* Text *
⁂

Score: 0

From Implicit Exploration to Structured Reasoning: Leveraging Guideline and Refinement for LLMs

Published: September 8, 2025 | arXiv ID: 2509.06284v1

By: Jiaxiang Chen , Zhuo Wang , Mingxi Zou and more

Potential Business Impact:

Makes computers think more clearly and learn better.

Business Areas:

Machine Learning Artificial Intelligence, Data and Analytics, Software

Large language models (LLMs) have advanced general-purpose reasoning, showing strong performance across diverse tasks. However, existing methods often rely on implicit exploration, where the model follows stochastic and unguided reasoning paths-like walking without a map. This leads to unstable reasoning paths, lack of error correction, and limited learning from past experience. To address these issues, we propose a framework that shifts from implicit exploration to structured reasoning through guideline and refinement. First, we extract structured reasoning patterns from successful trajectories and reflective signals from failures. During inference, the model follows these guidelines step-by-step, with refinement applied after each step to correct errors and stabilize the reasoning process. Experiments on BBH and four additional benchmarks (GSM8K, MATH-500, MBPP, HumanEval) show that our method consistently outperforms strong baselines across diverse reasoning tasks. Structured reasoning with stepwise execution and refinement improves stability and generalization, while guidelines transfer well across domains and flexibly support cross-model collaboration, matching or surpassing supervised fine-tuning in effectiveness and scalability.

⁂

* About this exercise *
Based on the abstract above, answer yes or no to whether each statement agrees with it, and quote the deciding words. 1. The framework draws its structured reasoning patterns from failed trajectories. 2. During inference, refinement is applied after each step. 3. GSM8K and HumanEval are among the benchmarks used in the experiments.

* Dataset extract *
⁂

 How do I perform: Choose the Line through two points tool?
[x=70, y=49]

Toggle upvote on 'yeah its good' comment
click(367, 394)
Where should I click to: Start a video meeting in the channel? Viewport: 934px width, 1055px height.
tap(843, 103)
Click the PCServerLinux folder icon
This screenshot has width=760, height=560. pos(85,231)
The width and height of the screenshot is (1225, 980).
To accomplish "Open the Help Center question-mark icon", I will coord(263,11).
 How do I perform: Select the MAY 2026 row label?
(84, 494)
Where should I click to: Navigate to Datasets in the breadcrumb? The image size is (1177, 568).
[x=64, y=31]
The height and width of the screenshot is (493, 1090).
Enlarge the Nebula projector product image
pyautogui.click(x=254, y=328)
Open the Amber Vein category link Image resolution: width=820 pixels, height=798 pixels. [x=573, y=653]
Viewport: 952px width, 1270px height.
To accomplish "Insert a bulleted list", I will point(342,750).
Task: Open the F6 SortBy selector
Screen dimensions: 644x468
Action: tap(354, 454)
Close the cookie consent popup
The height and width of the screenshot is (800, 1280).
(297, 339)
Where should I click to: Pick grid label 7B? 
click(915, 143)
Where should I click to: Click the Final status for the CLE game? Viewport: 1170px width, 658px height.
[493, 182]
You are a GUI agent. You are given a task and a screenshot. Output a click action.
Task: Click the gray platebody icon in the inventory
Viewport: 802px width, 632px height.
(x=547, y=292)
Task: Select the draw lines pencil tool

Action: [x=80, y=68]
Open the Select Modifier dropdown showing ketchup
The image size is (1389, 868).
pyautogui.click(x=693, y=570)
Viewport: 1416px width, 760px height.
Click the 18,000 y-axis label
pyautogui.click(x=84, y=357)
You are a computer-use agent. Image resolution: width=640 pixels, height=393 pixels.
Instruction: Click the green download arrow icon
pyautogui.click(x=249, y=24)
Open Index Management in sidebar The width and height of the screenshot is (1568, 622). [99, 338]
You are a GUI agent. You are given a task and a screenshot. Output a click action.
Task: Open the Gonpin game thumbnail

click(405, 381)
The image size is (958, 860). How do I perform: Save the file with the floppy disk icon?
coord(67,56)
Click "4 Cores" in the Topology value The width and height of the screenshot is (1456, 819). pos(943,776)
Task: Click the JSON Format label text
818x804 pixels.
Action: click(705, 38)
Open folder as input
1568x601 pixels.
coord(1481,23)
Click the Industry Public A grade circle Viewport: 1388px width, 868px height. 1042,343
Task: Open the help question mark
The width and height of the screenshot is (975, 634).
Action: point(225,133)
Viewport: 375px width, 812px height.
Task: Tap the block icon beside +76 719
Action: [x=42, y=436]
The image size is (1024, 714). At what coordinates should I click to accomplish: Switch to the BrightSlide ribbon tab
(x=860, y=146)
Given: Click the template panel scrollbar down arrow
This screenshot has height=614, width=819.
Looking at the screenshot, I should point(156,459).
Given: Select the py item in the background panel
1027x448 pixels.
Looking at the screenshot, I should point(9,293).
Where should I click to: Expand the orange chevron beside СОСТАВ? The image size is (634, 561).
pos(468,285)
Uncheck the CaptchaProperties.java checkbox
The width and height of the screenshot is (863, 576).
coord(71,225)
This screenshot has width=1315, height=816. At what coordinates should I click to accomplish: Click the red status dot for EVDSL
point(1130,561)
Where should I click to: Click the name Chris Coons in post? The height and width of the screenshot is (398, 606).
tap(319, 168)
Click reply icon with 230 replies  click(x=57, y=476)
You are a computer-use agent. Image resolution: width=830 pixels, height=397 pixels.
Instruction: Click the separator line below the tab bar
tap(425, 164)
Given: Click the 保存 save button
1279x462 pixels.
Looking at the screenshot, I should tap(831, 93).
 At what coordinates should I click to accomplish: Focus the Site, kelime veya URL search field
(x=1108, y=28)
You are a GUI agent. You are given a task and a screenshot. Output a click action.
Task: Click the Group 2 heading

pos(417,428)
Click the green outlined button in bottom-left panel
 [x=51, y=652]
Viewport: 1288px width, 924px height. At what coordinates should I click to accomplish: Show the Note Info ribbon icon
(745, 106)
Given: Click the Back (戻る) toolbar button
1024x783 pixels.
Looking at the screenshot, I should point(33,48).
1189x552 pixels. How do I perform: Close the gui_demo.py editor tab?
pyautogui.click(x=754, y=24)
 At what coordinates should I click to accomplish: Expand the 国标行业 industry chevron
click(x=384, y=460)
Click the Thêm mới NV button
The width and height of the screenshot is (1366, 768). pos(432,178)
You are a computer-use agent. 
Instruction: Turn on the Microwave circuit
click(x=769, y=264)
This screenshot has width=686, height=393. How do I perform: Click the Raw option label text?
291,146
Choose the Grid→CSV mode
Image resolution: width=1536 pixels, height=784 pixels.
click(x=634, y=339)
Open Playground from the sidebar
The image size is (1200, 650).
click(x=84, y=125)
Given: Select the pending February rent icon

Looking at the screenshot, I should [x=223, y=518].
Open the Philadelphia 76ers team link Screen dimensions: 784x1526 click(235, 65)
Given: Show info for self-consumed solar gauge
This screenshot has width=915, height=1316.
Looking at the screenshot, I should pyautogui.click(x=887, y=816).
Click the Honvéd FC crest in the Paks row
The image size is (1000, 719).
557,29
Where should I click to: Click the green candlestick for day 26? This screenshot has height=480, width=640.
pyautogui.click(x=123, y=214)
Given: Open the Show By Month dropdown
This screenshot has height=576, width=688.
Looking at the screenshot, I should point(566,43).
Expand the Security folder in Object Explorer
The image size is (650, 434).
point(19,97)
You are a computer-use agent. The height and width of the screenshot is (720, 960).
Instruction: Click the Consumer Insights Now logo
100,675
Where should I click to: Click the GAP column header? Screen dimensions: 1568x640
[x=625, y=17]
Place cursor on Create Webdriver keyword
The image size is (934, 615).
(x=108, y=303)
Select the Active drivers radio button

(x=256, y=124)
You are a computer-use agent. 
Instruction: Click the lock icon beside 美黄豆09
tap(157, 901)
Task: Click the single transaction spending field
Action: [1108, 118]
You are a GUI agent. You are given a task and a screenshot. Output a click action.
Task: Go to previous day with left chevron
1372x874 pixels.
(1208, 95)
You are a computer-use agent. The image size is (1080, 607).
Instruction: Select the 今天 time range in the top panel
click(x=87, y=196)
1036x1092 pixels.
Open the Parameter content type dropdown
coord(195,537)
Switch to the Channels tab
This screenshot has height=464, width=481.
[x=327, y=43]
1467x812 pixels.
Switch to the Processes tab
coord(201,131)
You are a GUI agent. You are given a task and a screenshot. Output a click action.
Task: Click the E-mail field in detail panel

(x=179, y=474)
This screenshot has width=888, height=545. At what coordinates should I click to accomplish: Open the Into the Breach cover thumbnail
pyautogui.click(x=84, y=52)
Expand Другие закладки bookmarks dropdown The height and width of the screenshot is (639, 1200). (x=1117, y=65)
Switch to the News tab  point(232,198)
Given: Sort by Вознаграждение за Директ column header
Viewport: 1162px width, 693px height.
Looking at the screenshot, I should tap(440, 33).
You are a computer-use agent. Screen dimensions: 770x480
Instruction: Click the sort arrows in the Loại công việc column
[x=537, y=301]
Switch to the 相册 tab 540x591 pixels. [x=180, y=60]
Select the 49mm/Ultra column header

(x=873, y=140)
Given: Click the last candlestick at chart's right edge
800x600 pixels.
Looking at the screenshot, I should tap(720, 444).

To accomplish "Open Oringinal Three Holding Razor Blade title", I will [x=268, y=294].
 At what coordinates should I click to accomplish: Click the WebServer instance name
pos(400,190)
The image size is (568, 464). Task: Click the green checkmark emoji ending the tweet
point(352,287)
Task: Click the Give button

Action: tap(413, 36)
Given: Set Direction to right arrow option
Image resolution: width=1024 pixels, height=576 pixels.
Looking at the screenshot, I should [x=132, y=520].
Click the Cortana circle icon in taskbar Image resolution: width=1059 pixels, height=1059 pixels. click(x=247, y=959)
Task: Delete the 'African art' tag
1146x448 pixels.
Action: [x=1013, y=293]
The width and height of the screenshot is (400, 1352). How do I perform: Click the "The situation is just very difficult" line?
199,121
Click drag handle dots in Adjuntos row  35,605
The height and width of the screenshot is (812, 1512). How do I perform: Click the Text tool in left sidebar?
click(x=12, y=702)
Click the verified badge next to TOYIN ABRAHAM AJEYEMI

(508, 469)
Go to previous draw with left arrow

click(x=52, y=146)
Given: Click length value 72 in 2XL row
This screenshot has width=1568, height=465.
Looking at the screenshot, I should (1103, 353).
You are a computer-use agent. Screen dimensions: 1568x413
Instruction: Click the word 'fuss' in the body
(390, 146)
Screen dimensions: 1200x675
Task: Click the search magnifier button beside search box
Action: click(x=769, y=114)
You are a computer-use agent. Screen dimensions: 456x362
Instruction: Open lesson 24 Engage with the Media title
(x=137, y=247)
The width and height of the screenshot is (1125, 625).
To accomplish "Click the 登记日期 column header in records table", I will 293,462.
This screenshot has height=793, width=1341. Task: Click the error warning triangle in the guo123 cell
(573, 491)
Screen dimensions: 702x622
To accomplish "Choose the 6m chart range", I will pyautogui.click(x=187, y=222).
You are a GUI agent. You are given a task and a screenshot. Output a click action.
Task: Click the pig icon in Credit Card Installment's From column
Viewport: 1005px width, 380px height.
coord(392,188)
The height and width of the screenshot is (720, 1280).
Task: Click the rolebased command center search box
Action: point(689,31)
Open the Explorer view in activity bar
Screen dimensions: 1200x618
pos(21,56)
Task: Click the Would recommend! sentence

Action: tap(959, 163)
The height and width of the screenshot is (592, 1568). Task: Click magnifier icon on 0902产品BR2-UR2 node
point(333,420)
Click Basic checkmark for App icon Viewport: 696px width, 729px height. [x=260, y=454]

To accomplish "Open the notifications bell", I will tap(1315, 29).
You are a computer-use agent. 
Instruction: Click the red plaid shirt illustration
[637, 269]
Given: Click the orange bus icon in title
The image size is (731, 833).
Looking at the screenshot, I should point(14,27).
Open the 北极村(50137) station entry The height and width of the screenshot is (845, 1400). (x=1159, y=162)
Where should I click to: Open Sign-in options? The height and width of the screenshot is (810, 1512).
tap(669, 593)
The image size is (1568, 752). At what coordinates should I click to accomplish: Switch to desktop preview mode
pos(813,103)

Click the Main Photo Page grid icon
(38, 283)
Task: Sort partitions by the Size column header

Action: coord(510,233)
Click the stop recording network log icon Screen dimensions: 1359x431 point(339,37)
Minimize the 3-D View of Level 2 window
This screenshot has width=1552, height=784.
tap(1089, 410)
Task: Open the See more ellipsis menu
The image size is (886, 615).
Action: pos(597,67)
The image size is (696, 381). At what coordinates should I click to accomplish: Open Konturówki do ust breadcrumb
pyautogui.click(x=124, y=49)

⁂

* Output for this task *
1. No: "we extract structured reasoning patterns from successful trajectories and reflective signals from failures"
2. Yes: "with refinement applied after each step to correct errors and stabilize the reasoning process"
3. Yes: "Experiments on BBH and four additional benchmarks (GSM8K, MATH-500, MBPP, HumanEval)"